• [Excerpted passage]
>> begin

Just add -P to Firefox launch flags once and then selected “prompt me everytime”. This also has been true for rlike 20 years.
Or just -P “profilename” to launch that profile directly from a shortcut.
You can have as many running simultaneously as you’d want.
it’s slightly different; before to have two profiles open at the same time you had to add no-remote and it was still quirky; now its much more streamlines and background links outside of firefox will open in whichever profile has focus.
I have two separate shortcuts, I just set it so that one shortcut opens one profile and the other the other profile.
I already use profiles in Firefox but this looks a much better interface for managing them.
The screeshots shows functionality that the current profile/profile launch UI already has. Choose, create, ask on startup.
Right now it’s hidden behind a startup parameter. But honestly, I would prefer a UI between the current one and the new one. That screenshot looks like it would reduce usability through big spacing and suboptimal alignment. At least judging by my preferences.
I guess adding a picture is nice. But does it have to be that huge and prominent?
This only works on Windows. For Macs and maybe Linux, you have to run this command to bring up a different profile:
/Applications/Firefox.app/Contents/MacOS/firefox -p
As best I can tell, there’s no way to make this into a shortcut that you could just click on. This change will be good and allow me to launch them without invoking that command in terminal several times after rebooting my computer.
I made this into a shortcut on Mac OS Panther the year Firefox came out (2004). This has been possible on all operating systems for decades
On Mac:
If you want an icon you can double click on your desktop, you can put you command in a file with the extension “.command” and mark it as executable. Double clicking it will run the content as a shell script in Terminal.
If you want something that can be put into the Dock, use the Script Editor application that comes with macOS to create a new AppleScript script. Type
do shell script "<firefox command here>"
then find Export in the menu. Instead of Script, choose export to Application and check Run Only. This will give you an application you can put in the Dock.If you want to use Shortcuts, you can use the Run Shell Script action in Shortcuts too.
Finally, if you want something that opens multiple firefoxes at once, chain multiple firefox invocations together on one line separated by an ampersand. There is an option you have to use (–new-instance I think?) to make Firefox actually start a complete new instance.
In Windows it’s the same. Though the parameter is
-P
(uppercase) not-p
. That’s why the comment said “it’s hidden behind a startup parameter”.As best I can tell, there’s no way to make this into a shortcut that you could just click on.
I dont know about Mac, but in Linux you can just manually make a
.desktop
file to have as a shortcut to callfirefox -P
, or better a shortcut to a specific profile withfirefox -P <profile>
. Though what I often do is keep a bookmark toabout:profiles
and open a new window from there.I might try this next time I launch. Just launch one, go into profiles, and launch the second one.
You’ve always been able to navigate to
about:profiles
as wellOn Windows, I had two shortcuts–one each for a profile. It became my workflow and annoyed me when I couldn’t do that on a Mac. I didn’t always want my work profile to open by mistake, check into systems, etc. when I only wanted the home one, for instance.
Why couldn’t you do that on a Mac? You can edit the shortcut path and add the flags and parameters there.

>> end

• [Material shown]
>> begin

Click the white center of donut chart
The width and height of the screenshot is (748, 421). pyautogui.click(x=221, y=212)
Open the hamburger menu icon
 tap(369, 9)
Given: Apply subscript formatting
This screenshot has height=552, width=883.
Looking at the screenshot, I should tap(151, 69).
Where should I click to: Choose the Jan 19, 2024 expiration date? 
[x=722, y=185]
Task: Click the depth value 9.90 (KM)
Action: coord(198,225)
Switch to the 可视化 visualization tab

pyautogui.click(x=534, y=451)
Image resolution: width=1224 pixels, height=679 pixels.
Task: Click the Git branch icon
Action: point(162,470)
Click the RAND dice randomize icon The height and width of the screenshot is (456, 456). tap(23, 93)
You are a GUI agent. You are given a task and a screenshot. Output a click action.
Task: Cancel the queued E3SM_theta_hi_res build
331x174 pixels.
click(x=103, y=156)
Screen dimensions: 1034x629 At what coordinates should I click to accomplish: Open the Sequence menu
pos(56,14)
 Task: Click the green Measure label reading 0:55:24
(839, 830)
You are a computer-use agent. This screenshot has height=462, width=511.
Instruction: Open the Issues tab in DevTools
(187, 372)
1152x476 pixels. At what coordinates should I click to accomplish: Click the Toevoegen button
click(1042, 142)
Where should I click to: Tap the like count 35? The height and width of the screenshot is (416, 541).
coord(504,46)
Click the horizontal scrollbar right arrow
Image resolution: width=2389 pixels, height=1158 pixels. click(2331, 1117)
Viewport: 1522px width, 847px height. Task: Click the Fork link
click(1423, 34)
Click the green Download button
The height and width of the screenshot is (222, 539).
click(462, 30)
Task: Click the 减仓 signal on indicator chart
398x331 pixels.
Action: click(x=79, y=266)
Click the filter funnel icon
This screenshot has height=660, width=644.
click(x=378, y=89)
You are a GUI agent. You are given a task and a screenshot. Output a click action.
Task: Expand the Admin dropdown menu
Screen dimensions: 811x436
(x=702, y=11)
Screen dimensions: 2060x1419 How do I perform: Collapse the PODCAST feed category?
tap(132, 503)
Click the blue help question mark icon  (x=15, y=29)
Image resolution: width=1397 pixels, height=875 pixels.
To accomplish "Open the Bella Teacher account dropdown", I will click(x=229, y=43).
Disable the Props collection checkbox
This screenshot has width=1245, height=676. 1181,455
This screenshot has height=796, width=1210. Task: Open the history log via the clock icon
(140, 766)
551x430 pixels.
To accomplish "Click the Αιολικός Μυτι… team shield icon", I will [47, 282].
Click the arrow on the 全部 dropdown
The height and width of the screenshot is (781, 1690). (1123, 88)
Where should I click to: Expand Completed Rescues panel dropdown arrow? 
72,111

>> end

• [Required tasks]
1. In the Firefox profiles thread above the items, rewrite the paragraph beginning "If you want an icon you can double click on your desktop" as a shorter version that keeps its main facts.
2. Write what comes next in the Firefox profiles thread, starting after its last comment.

• [Results of the tasks]
1. To get a double-clickable desktop icon on a Mac, put the command in a file ending in ".command" and make it executable. Double-clicking the file runs its content as a shell script in Terminal.

2.
Bro is still on Windows 7
So… about:profiles is what then ‽‽
Why would I use this when I have Firefox containers?
It’s great having a separate profile for when you tell bbc iPlayer you have a tv licence.
separate settings, separate addons, separate about prefs. also for when the PC is used by more than one person but there is only one user account
I love containers, but it has a pretty frustrating and unfriendly ui. If something else allowed sorting and categorizing, I think that’d be an upgrade.
It’s the same as about:profiles
Just an easy way to separate people’s browsing histories, cookes, bookmarks, etc I guess. And you can have them sync independently as well. For if other people want to use the same computer
Multiple accounts on the same websites with different cookies for each one.
That’s what containers do.
I think containers (that Firefox already has) are a much better way to handle this. Profiles, art least the way they are implemented on chrome, feels like a massive downgrade.
It depends on how much separation you need. If you want different bookmarks, history, or settings per, then I believe you need profiles to make that happen.
also different addons, and different configuration for addons etc
Ah, makes sense. I don’t mind sharing history and have never used bookmarks or customized any settings.
You can use containers all you want, just don’t create another profile and you’re golden.
This is what I do now, just trying to figure out why ff keeps spending time on profiles. Do they have any advantages over containers?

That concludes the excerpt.